I kept track of the loss at each step, so there's our loss for the discriminator, and there's our loss for the generator. So our question is, what do these loss curves mean? Are they good or bad? How do we know? And the answer is, for this kind of GAN, they mean nothing at all.

The generator could get fantastic, but it could be because the discriminator is terrible. And they don't really know whether each one is good or not, so even the order of magnitude of both of them is meaningless. So these curves mean nothing. The direction of the curves mean nothing. And this is one of the real difficulties with training GANs.

And here's what happens when I plot 12 randomly selected random noise vectors stuck through there. And we have not got things that look terribly like MNIST digits and they also don't look terribly much like they have a lot of variety. This is called ModeClass. Very common problem when training GANs.

And what it means is that the generator and the discriminator have kind of reached a stalemate where neither of them basically knows how to go from here. And in terms of optimization, we've basically found a local minimum. So okay, that was not very successful. Can we do better? So the next major paper that came along was this one.

Let's go to the top so you can see it. Unsupervised representation learning with deep convolutional derivative adversarial networks. So this created something that they called DCGANs. And the main page that you want to look at here is page 3 where they say, "Call to our approach is doing these three things." And basically what they do is they just do exactly the same thing as GANs, but they do three things.

One is to use the kinds of -- well in fact all of them is to learn the tricks that we've been learning for generative models. Use an all-convolutional net, get rid of max pooling and use strata convolutions instead, get rid of fully connected layers and use lots of convolutional features instead, and add in batch null.

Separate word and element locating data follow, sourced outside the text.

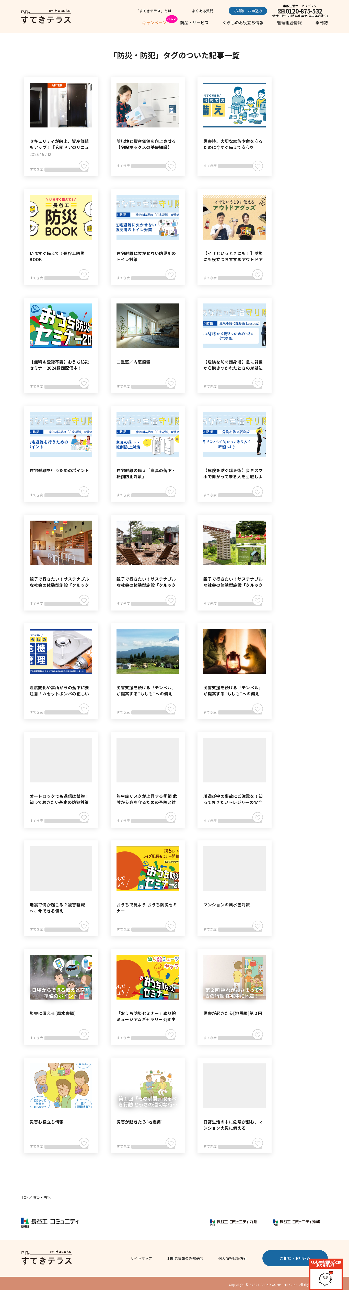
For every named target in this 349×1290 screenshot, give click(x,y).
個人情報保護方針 (232, 1255)
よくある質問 (207, 10)
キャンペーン (154, 22)
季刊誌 (322, 22)
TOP (25, 1194)
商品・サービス (194, 22)
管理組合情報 (289, 22)
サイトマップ (141, 1255)
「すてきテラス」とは (169, 10)
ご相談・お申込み (248, 10)
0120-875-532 (304, 10)
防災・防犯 (42, 1194)
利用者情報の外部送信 (185, 1255)
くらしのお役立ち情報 (243, 22)
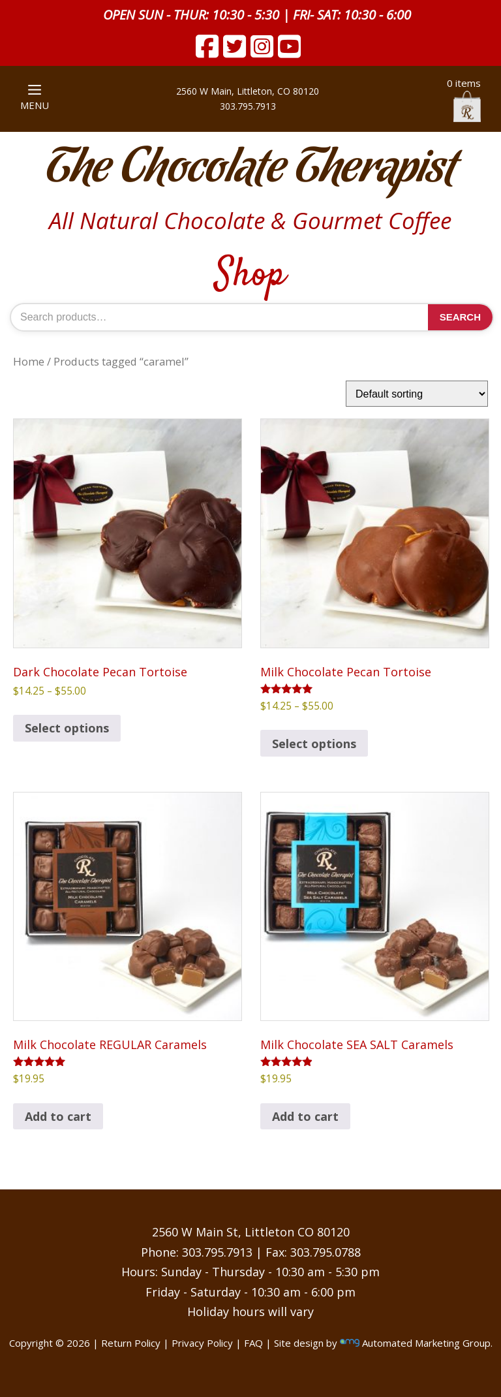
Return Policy (130, 1342)
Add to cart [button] (58, 1116)
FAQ (253, 1342)
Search (460, 316)
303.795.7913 (248, 106)
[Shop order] (417, 394)
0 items (464, 99)
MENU (34, 98)
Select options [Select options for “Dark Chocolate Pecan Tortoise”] (67, 728)
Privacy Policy (202, 1342)
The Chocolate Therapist (250, 169)
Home (28, 361)
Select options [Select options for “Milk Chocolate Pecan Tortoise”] (314, 743)
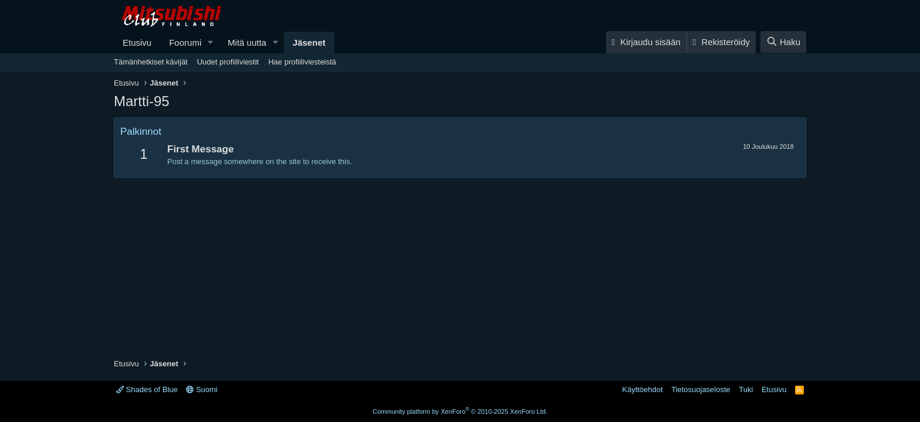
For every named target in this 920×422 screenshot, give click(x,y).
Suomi (201, 389)
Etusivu (137, 42)
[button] (210, 42)
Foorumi (185, 42)
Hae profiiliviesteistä (302, 61)
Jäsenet (309, 42)
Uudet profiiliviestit (228, 61)
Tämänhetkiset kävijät (151, 61)
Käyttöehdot (642, 389)
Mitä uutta (247, 42)
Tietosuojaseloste (700, 389)
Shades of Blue (147, 389)
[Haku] (783, 42)
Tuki (746, 389)
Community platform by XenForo (460, 411)
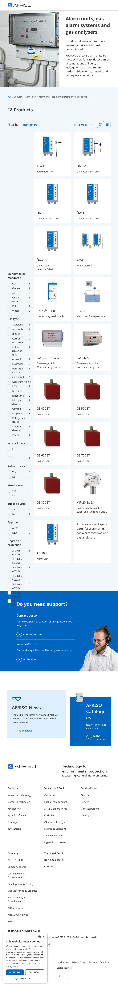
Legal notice (63, 962)
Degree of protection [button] (14, 405)
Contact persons (32, 634)
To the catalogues (99, 737)
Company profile (17, 866)
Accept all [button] (14, 972)
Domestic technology (19, 801)
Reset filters (30, 124)
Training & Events (54, 853)
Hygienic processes (55, 842)
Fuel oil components (55, 801)
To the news (25, 730)
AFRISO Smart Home (55, 808)
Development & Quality (21, 884)
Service (85, 801)
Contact (48, 866)
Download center (54, 859)
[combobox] (84, 124)
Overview (49, 795)
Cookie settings (64, 967)
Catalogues (14, 822)
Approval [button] (13, 385)
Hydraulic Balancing (55, 828)
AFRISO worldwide (18, 914)
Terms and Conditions (100, 962)
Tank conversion (53, 835)
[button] (25, 978)
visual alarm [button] (16, 347)
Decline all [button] (35, 972)
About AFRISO (15, 860)
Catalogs (86, 815)
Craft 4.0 (49, 815)
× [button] (43, 937)
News (11, 921)
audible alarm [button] (17, 366)
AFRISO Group (16, 908)
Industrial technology (20, 795)
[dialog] (25, 958)
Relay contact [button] (16, 329)
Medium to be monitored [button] (17, 138)
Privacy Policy (78, 962)
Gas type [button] (13, 181)
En (64, 975)
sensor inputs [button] (16, 305)
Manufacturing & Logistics (22, 890)
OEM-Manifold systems (57, 822)
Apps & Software (17, 815)
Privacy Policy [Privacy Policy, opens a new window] (12, 966)
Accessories (14, 808)
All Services (29, 659)
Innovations (14, 828)
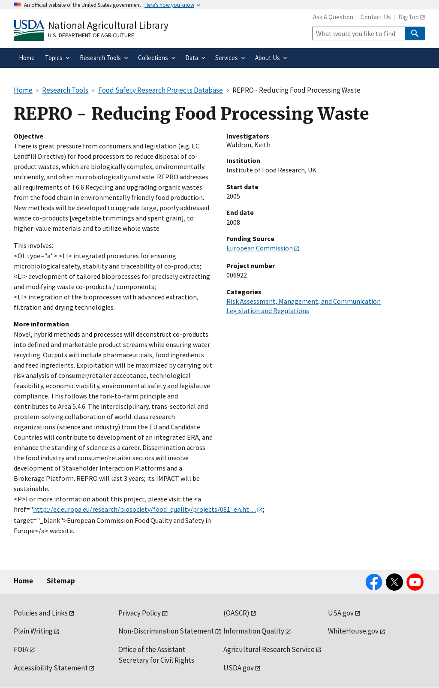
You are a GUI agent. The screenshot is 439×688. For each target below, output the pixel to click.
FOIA (21, 649)
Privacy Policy (139, 613)
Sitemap (61, 580)
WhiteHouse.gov (353, 631)
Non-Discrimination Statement (166, 631)
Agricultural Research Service (269, 649)
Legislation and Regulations (267, 310)
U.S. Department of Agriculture (91, 35)
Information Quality (253, 631)
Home (23, 580)
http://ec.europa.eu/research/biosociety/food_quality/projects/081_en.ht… (144, 509)
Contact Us (376, 17)
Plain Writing (33, 631)
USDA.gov (238, 668)
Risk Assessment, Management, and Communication (303, 301)
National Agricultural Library (108, 25)
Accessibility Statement (51, 668)
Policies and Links (41, 613)
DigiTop (408, 17)
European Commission (259, 248)
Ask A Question (333, 17)
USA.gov (341, 613)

And then use a CNN rather than MLP. So here is that. This will look very familiar, it looks just like last lesson stuff. So the generator is going to take in a random grid of inputs. It's going to do a batch norm, up sample -- you'll notice that I'm doing even newer than this paper, I'm doing the up sampling approach because we know that's better.

Up sample, 1x1 conv, batch norm, up sample, 1x1 conv, batch norm, and then a final conv layer. The discriminator basically does the opposite, which is some 2x2 sub-samplings, so down sampling in the discriminator. Another trick that I think it's mentioned in the paper is before you do the back and forth batch for the discriminator and a batch for the generator is to train the discriminator for a fraction of an epoch, like do a few batches through the discriminator.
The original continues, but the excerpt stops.